PAGE EXTRACT:
Prep Time 20 minutes
Cook Time 45 minutes
Total Time 1 hour 5 minutes
Course Main Course
Cuisine American, Cajun, Creole, Southern
Servings 20 servings
Calories 472 kcal

Equipment

  • 1 large pot

Ingredients
  

  • 1 lb. Andouille Sausage
  • 1 20 oz. bag of frozen bell pepper and onion blend
  • 2 lbs. boneless skinless chicken thighs
  • 2 lbs. pork butt
  • 1 stick of butter
  • 2 tablespoons garlic powder
  • 6 Bay leaves
  • 2 yellow onions diced
  • 3 stalks of celery diced
  • ​3 tablespoons avocado oil or olive oil for extra rich flavor, use bacon drippings instead
  • 2 bunches of green onions diced whites and greens separated
  • 4 cups white rice
  • 6 cups chicken stock
  • 1/2 teaspoon ground thyme
  • 1 tablespoon Tony's Cajun Seasoning
  • 1 teaspoon black pepper
  • Louisiana Hot sauce to taste very important in the final flavor

Instructions
 

  • First, chop all of your meats into bite sized chunks and dice all of your vegetables.
  • Second, take a large pot and put the avocado oil in it on medium-high heat.
  • Third, add the andouille sausage to the pot and sauté until it begins to brown. Then take it out of the pot and set aside.
  • Next, add the stick of butter to the pot and let it melt. Then begin adding the cubed chicken and pork in batches. (It took me four batches.) You don't want to overcrowd the pot. If at all possible, you are trying to develop some color on the pieces of meat.
  • Once all of the meat has been added to the pot and possibly browned, remove, and set aside.
  • ​Then, add the diced yellow onion, the whites of the green onions, and the garlic to the pot and stir.
  • Cook the onions for a few minutes until they become translucent.

DATA SECTION:
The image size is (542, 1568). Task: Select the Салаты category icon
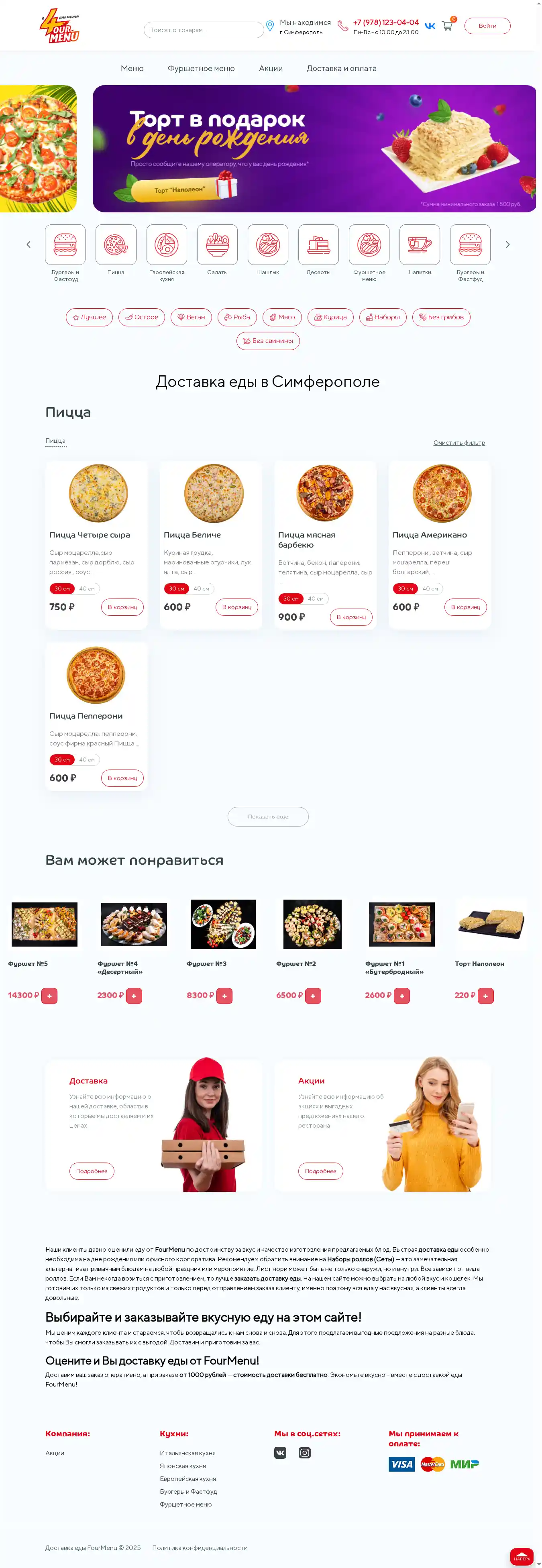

==

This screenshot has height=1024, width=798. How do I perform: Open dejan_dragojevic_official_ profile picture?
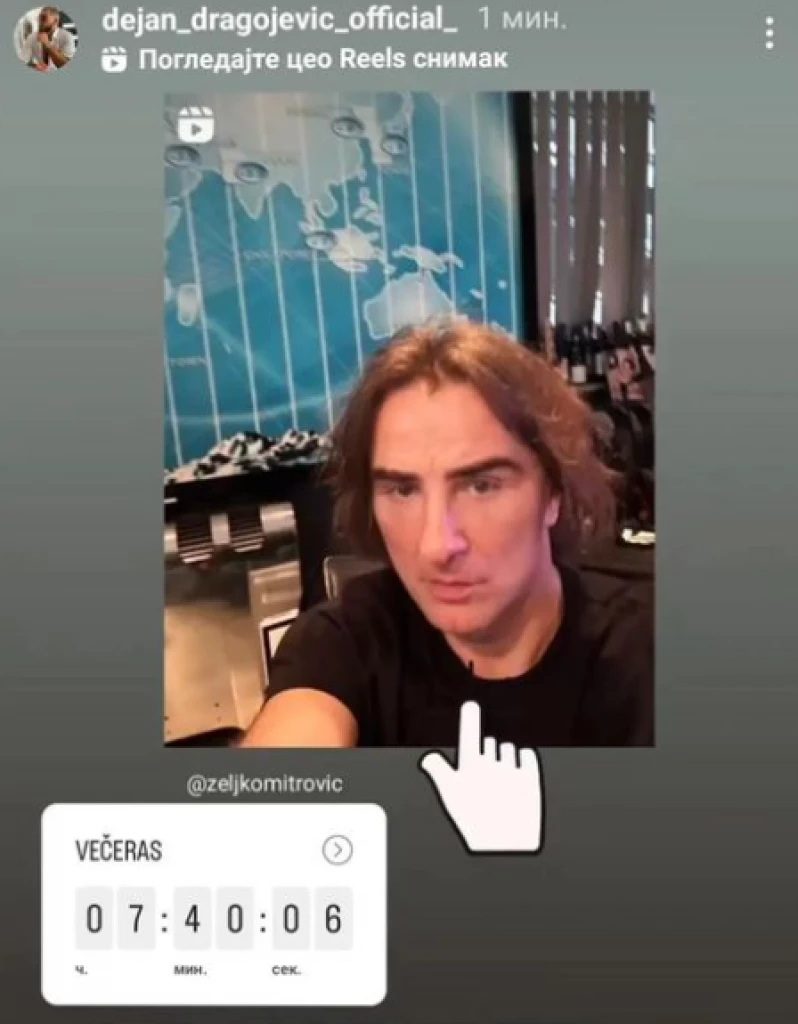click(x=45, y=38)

WORK TO DO:
**a)** Could you reproduce the recipe from "Instructions" to "they become translucent."?
**b)** Why does the recipe have you add the chicken and pork to the pot in batches?

THE ANSWERS:
**a)**
Instructions
 

  • First, chop all of your meats into bite sized chunks and dice all of your vegetables.
  • Second, take a large pot and put the avocado oil in it on medium-high heat.
  • Third, add the andouille sausage to the pot and sauté until it begins to brown. Then take it out of the pot and set aside.
  • Next, add the stick of butter to the pot and let it melt. Then begin adding the cubed chicken and pork in batches. (It took me four batches.) You don't want to overcrowd the pot. If at all possible, you are trying to develop some color on the pieces of meat.
  • Once all of the meat has been added to the pot and possibly browned, remove, and set aside.
  • ​Then, add the diced yellow onion, the whites of the green onions, and the garlic to the pot and stir.
  • Cook the onions for a few minutes until they become translucent.

**b)** Adding the meat in batches keeps the pot from being overcrowded. The goal is to develop some color on the pieces of meat if possible.